[PATCH v12 1/9] security: Introduce ENOFILEOPS return value for IOCTL hooks
Arnd Bergmann
arnd at arndb.de
Tue Mar 26 11:58:42 UTC 2024
On Tue, Mar 26, 2024, at 11:10, Mickaël Salaün wrote:
> On Tue, Mar 26, 2024 at 10:33:23AM +0100, Arnd Bergmann wrote:
>> On Tue, Mar 26, 2024, at 09:32, Mickaël Salaün wrote:
>> >
>> > This is indeed a simpler solution but unfortunately this doesn't fit
>> > well with the requirements for an access control, especially when we
>> > need to log denied accesses. Indeed, with this approach, the LSM (or
>> > any other security mechanism) that returns ENOFILEOPS cannot know for
>> > sure if the related request will allowed or not, and then it cannot
>> > create reliable logs (unlike with EACCES or EPERM).
>>
>> Where does the requirement come from specifically, i.e.

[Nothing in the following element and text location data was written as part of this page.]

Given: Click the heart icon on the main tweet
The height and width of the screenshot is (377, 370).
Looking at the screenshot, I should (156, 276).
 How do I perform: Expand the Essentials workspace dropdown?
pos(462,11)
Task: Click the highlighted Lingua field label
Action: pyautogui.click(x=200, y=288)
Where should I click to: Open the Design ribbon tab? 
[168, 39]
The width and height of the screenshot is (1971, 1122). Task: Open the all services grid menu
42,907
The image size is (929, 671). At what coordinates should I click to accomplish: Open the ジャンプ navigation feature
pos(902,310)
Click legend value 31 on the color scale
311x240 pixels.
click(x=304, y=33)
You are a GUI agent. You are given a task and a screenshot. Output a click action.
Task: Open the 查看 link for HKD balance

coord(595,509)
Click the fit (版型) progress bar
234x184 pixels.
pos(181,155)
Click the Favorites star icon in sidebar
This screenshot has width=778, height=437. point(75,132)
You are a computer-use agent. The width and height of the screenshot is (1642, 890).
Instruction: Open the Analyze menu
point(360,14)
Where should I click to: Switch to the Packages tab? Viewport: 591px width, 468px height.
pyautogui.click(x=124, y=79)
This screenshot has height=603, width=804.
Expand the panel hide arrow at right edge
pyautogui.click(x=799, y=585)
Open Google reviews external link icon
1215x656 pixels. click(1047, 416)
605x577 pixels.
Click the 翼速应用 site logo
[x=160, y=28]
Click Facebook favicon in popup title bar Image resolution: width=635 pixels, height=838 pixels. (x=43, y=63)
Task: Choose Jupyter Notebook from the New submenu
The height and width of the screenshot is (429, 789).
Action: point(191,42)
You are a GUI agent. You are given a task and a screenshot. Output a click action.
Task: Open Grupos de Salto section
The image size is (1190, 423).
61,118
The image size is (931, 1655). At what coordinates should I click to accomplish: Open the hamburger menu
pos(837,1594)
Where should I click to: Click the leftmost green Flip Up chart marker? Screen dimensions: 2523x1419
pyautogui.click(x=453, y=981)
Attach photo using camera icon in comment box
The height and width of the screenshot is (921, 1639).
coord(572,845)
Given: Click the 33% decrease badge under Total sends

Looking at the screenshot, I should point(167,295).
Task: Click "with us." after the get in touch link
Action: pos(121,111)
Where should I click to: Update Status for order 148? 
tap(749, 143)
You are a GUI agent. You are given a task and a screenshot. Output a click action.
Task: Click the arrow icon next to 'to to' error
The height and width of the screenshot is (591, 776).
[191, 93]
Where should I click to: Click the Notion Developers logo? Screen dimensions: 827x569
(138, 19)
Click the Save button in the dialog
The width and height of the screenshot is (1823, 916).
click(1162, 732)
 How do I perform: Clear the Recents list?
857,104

>> who is the consumer of that log?
>
> The audit framework may be used by LSMs to log denials.
>
>>
>> Even if the log doesn't tell you directly whether the ioctl
>> was ultimately denied, I would think logging the ENOFILEOPS
>> along with the command number is enough to reconstruct what
>> actually happened from reading the log later.
>
> We could indeed log ENOFILEOPS but that could include a lot of allowed
> requests and we usually only want unlegitimate access requests to be
> logged. Recording all ENOFILEOPS would mean 1/ that logs would be
> flooded by legitimate requests and 2/ that user space log parsers would
> need to deduce if a request was allowed or not, which require to know
> the list of IOCTL commands implemented by fs/ioctl.c, which would defeat
> the goal of this specific patch.
Right, makes sense. Unfortunately that means I don't see any
option that I think is actually better than what we have today,
but that forces the use of a custom whitelist or extra logic in
landlock.
I didn't really mind having an extra hook for the callbacks
in addition to the top-level one, but that was already nacked.